8Kへの取り組みをアピール

<4K8K機材展>フィリップス、日本初のDisplayHDR 1000対応モニター/キヤノンは8Kソリューションを展示

編集部:押野 由宇
2018年04月04日
本日4月4日から、企業向けに4Kおよび8Kの製品・技術を展示する「第一回4K・8K機材展」が東京ビッグサイトで開催されている。

同イベントでキヤノンは、同社がラインナップするカメラやモニターを活用した8Kソリューションの参考出展を行った。

キヤノンのブース

8Kカメラは、新開発のスーパー35mm相当サイズの8K専用CMOSセンサーを搭載。フルHDの16倍を超える解像度で、緻密で立体感のある映像の撮影が可能という。また小型かつ軽量なカメラヘッドを実現したことで、機動性を活かした撮影を可能とした。またEFマウントを採用したことで、同社製EFレンズを使用できることも特徴となる。

超高精細映像制作用の8Kレンズは、レンズの収差を極限までゼロに補正し、画面の隅々まで高解像度で色にじみの少ない映像表現を実現。新しいフォーカス方式や新光学材料の採用、最先端の設計・製造技術で、被写体距離による収差変動をほぼゼロに補正できるとしている。

参考出展された8Kカメラ

また8Kディスプレイも29型、55型を参考展示。BT.2020やHLGに対応するHDRディスプレイで、高輝度・高コントラスト・高色域表現を実現した。55型は150ppi超、29型は人間の視認限界に迫る300ppi超の画素密度を実現することで、これまで不可能だった繊細な光の強弱の再現ができるという。

29型の8Kディスプレイは300PI超の画素密度を実現

フィリップスは、日本初となる「DisplayHDR 1000」認証のPC用液晶モニターを参考出展。合わせて、DisplayHDR 400対応モデルも展示した。

フィリップスブース

DisplayHDRは、VESA(ビデオエレクトロニクス規格協会)がディスプレイのHDR品質基準の規格化を目指し策定したもので、最大輝度、最低輝度、色域などで厳格な基準が設けられている。

同社の展示モデルは、DisplayHDR 400対応モデルは輝度450cd/m2(ピーク時450cd/m2)、DisplayHDR 1000対応モデルは輝度720cd/m2(ピーク時1,000cd/m2)を達成。
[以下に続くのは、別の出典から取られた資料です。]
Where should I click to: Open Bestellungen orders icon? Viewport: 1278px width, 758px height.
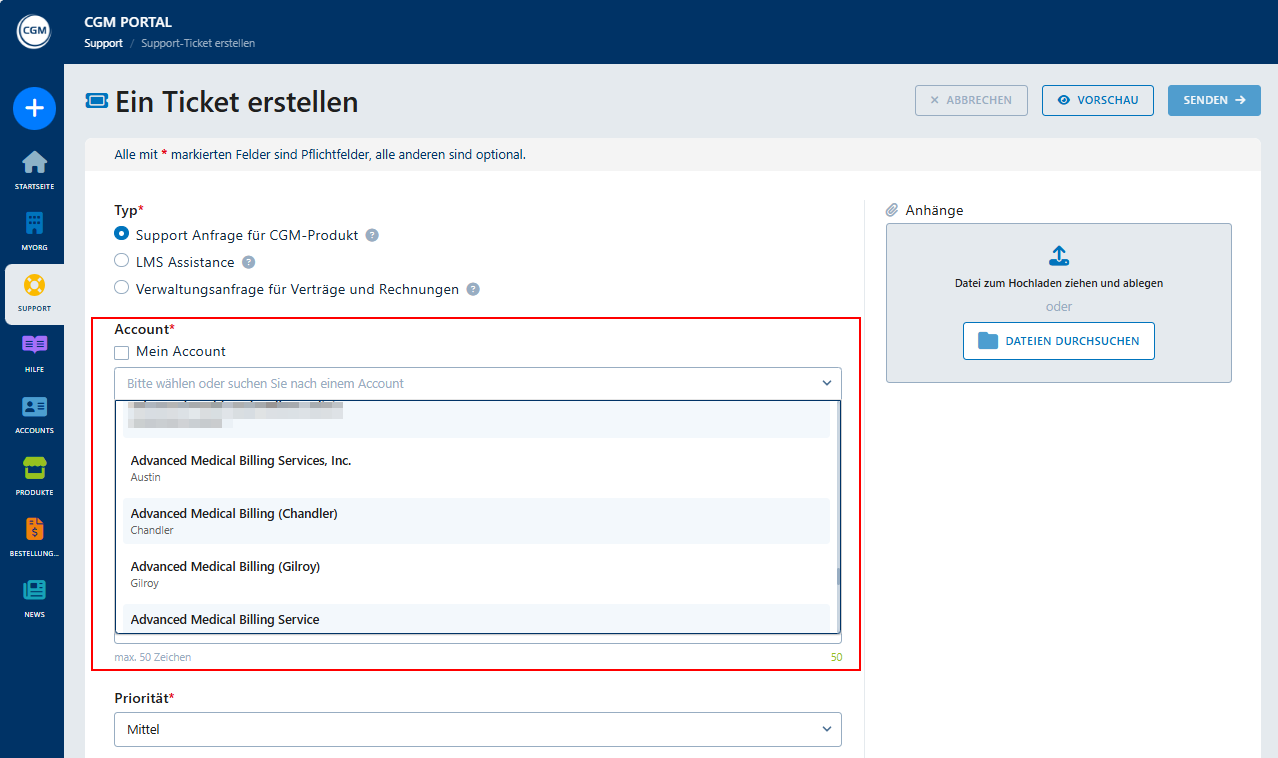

色域はともに実測値でBT.709カバー率100%、DCI-P3カバー率97.6%以上を実現したという。

これらのモデルについて、価格や発売日などはまだ明らかにされていないが、コンシューマー向けの販売も視野に入れており、近日の発表を予定しているとのこと。

アストロデザインは8Kへの取り組みとして、8Kカメラシステムを利用したアプリケーションの応用研究の一環となる、VRとの組み合わせを参考出展。8Kカメラシステムに魚眼レンズを装着し撮影した8K映像を、大容量・低遅延のネットワークを利用し高品質に配信する。平面への変換映像、HMD用映像表示など、リアルタイムとオフラインの映像制作が可能という。

8Kカメラシステムと魚眼レンズの組み合わせ例

また、120Hzの“フルスペック8K”に対応した55インチ液晶モニター「DM-3815」など既存の8K対応機種も展示し、同社の8K対応への取り組みを広くアピールしていた。